JOB 1.
Return the lines of the records below without any change, from the line with "This screenshot has width=1512, height=805." to the line with "tap(655, 56)". Include both of those lines.

DOCUMENT EXCERPT.
——
FRANCE 24 EXCLUSIVE - ZIMBABWE

Undercover in Mugabe’s Zimbabwe

From Victoria Falls in Zimbabwe, to Mussina in South Africa. 3,000 kilometres in 12 days: a glimpse of the realities in a disaster area.

Monday, September 3, 2007

An exclusive report by France 24 correspondents Lucas Menget and Virginie Herz.

Since Zimbabwean President Robert Mugabe’s government has stopped issuing press visas in recent months, we have no choice. We’re going to try entering this beautiful but politically beleaguered southern African nation on a tourist visa.

The ploy however, is sometimes hard to pull off: the trickle of tourists entering Zimbabwe these days is growing thin… except at the Victoria Falls, a mandatory stop if you don’t want to seem suspicions.

We land at Victoria Falls in a plane full of Italian hunters… the fauna is one of the country’s main attractions. During the flight, a safari organizer warns us of perils to come: severe food and petrol shortages mean traveling is pretty much impossible and in any case, visitors should never wander outside the national parks.

We drive to a lodge bordering the savanna. Red flowers hang from bare branches and prickly ochre shrubs rustle under the setting sun. Time seems to have stopped. The sumptuous landscapes enchant the ignorant, happy tourists. But we are unable to enjoy the surrounding beauty.
——
SUPPLIED DATA.

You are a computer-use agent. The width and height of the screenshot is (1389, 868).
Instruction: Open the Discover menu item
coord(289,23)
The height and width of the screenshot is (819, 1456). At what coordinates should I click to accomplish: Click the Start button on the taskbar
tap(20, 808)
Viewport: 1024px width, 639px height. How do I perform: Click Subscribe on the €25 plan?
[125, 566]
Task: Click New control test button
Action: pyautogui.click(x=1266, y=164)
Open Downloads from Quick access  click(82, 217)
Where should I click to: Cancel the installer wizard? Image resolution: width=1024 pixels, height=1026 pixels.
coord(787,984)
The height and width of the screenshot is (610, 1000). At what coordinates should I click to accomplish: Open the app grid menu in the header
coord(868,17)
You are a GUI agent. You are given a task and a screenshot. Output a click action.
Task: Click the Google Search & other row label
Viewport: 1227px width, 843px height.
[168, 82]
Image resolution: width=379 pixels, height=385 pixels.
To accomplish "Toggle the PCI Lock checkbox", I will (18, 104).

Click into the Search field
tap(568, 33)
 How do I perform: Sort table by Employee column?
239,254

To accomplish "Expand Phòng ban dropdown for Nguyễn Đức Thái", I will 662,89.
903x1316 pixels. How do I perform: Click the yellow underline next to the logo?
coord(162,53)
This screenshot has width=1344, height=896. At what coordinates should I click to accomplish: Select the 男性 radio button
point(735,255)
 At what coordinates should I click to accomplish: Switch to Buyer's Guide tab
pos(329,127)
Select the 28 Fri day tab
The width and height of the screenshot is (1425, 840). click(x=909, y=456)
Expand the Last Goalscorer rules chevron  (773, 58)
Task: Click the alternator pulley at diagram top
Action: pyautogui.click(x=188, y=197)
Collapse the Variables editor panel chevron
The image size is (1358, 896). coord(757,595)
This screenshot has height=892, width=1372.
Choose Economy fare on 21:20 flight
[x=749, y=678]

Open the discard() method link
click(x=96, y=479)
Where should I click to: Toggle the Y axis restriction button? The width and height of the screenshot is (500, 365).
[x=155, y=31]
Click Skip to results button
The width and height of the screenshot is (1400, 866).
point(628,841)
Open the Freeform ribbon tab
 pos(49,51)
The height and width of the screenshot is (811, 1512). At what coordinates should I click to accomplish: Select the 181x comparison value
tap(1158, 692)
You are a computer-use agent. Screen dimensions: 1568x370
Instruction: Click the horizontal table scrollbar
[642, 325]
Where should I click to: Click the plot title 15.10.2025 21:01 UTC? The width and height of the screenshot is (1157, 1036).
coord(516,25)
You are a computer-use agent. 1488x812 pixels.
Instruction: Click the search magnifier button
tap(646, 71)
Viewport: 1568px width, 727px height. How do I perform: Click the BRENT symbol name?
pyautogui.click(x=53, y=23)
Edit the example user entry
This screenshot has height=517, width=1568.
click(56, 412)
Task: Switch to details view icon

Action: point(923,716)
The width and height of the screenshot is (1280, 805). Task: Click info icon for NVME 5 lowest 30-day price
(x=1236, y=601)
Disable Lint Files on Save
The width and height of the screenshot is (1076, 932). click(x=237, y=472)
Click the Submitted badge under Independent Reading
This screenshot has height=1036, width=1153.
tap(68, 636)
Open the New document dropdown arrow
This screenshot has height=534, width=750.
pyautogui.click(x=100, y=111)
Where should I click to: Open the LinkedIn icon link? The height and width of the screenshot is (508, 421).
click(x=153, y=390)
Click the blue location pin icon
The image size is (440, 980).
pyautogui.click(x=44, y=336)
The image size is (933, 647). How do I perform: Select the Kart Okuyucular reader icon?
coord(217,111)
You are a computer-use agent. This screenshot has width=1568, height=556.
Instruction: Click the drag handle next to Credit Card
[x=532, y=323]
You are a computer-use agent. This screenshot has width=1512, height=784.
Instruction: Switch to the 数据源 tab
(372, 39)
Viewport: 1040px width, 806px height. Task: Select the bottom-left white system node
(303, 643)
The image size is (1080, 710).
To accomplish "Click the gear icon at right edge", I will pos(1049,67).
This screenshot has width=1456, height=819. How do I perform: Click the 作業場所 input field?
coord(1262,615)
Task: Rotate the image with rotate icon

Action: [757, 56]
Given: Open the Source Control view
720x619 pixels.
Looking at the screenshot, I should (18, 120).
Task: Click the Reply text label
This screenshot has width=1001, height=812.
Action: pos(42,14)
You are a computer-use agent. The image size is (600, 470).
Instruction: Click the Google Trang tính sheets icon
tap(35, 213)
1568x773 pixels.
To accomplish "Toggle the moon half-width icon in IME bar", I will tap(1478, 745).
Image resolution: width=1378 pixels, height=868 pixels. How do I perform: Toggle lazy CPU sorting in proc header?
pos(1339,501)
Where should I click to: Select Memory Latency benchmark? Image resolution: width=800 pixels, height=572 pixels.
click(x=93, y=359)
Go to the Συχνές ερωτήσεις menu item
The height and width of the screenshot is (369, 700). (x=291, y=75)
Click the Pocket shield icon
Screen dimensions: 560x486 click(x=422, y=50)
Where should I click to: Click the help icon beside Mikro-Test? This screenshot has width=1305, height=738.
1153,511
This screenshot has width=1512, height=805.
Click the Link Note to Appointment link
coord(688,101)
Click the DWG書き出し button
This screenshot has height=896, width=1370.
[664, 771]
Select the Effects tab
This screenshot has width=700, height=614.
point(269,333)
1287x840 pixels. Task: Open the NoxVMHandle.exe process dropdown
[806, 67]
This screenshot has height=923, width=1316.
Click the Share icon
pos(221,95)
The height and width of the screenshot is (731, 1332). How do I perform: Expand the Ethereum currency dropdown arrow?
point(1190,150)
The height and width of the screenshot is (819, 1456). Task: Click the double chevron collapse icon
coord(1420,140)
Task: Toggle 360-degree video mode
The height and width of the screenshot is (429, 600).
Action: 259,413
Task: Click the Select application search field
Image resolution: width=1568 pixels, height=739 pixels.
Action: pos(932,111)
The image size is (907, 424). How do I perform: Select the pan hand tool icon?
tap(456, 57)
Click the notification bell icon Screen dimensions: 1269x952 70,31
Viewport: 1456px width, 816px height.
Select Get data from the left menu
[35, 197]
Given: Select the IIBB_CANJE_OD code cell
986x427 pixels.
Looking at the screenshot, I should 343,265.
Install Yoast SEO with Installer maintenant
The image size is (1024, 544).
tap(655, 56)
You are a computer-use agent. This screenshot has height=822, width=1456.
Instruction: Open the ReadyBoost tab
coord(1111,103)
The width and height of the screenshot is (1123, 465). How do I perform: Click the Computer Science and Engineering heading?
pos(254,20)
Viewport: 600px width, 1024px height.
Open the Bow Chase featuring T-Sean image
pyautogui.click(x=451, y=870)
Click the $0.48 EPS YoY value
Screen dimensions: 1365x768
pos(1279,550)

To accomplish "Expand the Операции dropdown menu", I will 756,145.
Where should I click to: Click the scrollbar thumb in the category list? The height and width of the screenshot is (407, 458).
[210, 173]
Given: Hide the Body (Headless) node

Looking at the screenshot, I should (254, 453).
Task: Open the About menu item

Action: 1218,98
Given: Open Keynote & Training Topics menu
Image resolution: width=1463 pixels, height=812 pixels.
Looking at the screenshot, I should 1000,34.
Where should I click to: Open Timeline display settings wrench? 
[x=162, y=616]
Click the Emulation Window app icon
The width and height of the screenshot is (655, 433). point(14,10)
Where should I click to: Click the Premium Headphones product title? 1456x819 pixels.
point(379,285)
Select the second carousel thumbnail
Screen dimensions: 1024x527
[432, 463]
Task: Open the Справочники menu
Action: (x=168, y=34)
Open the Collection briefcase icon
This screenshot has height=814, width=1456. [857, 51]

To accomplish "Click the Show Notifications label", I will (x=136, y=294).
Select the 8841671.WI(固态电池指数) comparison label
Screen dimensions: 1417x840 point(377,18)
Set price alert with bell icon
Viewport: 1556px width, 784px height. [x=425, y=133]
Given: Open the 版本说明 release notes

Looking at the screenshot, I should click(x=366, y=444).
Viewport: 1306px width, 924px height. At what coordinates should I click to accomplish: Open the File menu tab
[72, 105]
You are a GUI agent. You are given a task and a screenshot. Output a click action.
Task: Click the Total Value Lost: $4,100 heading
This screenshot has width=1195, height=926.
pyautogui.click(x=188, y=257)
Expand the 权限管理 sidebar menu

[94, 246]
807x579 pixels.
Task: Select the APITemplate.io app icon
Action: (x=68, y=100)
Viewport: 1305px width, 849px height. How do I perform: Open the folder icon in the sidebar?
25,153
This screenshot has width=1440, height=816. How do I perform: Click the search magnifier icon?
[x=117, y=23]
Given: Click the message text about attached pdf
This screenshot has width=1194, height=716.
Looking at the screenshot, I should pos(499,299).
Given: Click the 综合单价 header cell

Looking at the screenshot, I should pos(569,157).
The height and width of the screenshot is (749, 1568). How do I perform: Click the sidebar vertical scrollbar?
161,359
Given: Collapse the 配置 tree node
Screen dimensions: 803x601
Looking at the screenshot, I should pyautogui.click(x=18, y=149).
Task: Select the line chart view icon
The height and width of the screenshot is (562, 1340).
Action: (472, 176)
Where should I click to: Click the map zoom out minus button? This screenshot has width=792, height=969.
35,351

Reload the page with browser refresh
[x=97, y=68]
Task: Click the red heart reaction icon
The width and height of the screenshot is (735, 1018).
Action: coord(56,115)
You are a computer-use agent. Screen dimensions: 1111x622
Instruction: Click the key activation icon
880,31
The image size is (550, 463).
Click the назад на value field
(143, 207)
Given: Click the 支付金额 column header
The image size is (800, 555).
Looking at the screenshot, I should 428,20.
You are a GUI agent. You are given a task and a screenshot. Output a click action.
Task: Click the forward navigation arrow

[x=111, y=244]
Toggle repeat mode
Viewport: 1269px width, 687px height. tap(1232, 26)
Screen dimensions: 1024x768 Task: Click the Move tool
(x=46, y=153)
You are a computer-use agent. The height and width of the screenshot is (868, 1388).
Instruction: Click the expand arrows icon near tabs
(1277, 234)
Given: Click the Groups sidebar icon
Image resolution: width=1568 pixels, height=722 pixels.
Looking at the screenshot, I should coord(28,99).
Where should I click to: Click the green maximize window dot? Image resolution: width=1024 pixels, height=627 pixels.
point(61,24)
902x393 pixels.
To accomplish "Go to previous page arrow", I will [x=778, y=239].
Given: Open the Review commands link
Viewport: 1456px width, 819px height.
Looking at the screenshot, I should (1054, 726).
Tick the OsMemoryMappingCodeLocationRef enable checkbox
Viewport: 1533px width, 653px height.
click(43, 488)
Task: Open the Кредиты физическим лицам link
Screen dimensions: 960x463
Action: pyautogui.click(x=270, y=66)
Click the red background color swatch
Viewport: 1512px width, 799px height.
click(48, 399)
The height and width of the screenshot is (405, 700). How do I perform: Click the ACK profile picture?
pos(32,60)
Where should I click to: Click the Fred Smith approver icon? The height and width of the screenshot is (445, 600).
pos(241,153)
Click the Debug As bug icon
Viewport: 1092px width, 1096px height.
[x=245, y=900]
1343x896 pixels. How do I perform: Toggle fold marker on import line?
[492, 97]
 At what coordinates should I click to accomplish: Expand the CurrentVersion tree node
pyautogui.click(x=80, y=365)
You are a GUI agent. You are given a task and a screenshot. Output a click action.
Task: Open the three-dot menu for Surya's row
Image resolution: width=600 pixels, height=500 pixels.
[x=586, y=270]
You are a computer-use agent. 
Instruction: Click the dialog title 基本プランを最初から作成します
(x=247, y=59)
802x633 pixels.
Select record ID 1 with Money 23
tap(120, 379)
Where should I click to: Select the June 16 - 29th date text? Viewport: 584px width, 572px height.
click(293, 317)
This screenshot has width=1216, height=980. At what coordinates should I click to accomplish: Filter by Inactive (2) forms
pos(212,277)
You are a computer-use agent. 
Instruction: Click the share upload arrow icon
——
JOB 2.
Take the report on traveling undercover in Zimbabwe further, beginning right after its final sentence.

TASK OUTPUT 1.
This screenshot has width=1512, height=805.
Click the Link Note to Appointment link
coord(688,101)
Click the DWG書き出し button
This screenshot has height=896, width=1370.
[664, 771]
Select the Effects tab
This screenshot has width=700, height=614.
point(269,333)
1287x840 pixels. Task: Open the NoxVMHandle.exe process dropdown
[806, 67]
This screenshot has height=923, width=1316.
Click the Share icon
pos(221,95)
The height and width of the screenshot is (731, 1332). How do I perform: Expand the Ethereum currency dropdown arrow?
point(1190,150)
The height and width of the screenshot is (819, 1456). Task: Click the double chevron collapse icon
coord(1420,140)
Task: Toggle 360-degree video mode
The height and width of the screenshot is (429, 600).
Action: 259,413
Task: Click the Select application search field
Image resolution: width=1568 pixels, height=739 pixels.
Action: pos(932,111)
The image size is (907, 424). How do I perform: Select the pan hand tool icon?
tap(456, 57)
Click the notification bell icon Screen dimensions: 1269x952 70,31
Viewport: 1456px width, 816px height.
Select Get data from the left menu
[35, 197]
Given: Select the IIBB_CANJE_OD code cell
986x427 pixels.
Looking at the screenshot, I should 343,265.
Install Yoast SEO with Installer maintenant
The image size is (1024, 544).
tap(655, 56)

TASK OUTPUT 2.
A few hundred metres from the tourist enclave, the situation is very different: along the road, shops are empty and petrol stations closed. Inflation rates are devastating. Officially, the Zimbabwean government admits that inflation reaches 7,000% this year. But on the black market, it reaches 1,000,000%. A world record.

“We’ll make a plan”

The next day, we hit the road at the break of dawn. The few police roadblocks don’t deter us. The roads are empty. We buy some very expensive petrol on the black market. Who else can afford it? On the outskirts of towns, men, women and children, huddled round their luggage, waiting for buses -- which will never come. There is no diesel to run them anymore.

We have an appointment with Gary and Jane, two white farmers who wish to remain anonymous. They settled some 800 km from Victoria Falls. Today, a mere 300 white farmers risk expulsion. In 2002, 4,000 were expelled by order of President Robert Mugabe. Gary was lucky: he could stay, but the government claimed 90% of his 900 hectares farm.

Gary spends all his money on farming equipment. “We’ll make a plan” is his mantra. His do-it-yourself, hands-on attitude helps him tackle all sorts of daily problems, the power cuts, the petrol shortages, the closed shops, the difficulties finding milk, bread and meat.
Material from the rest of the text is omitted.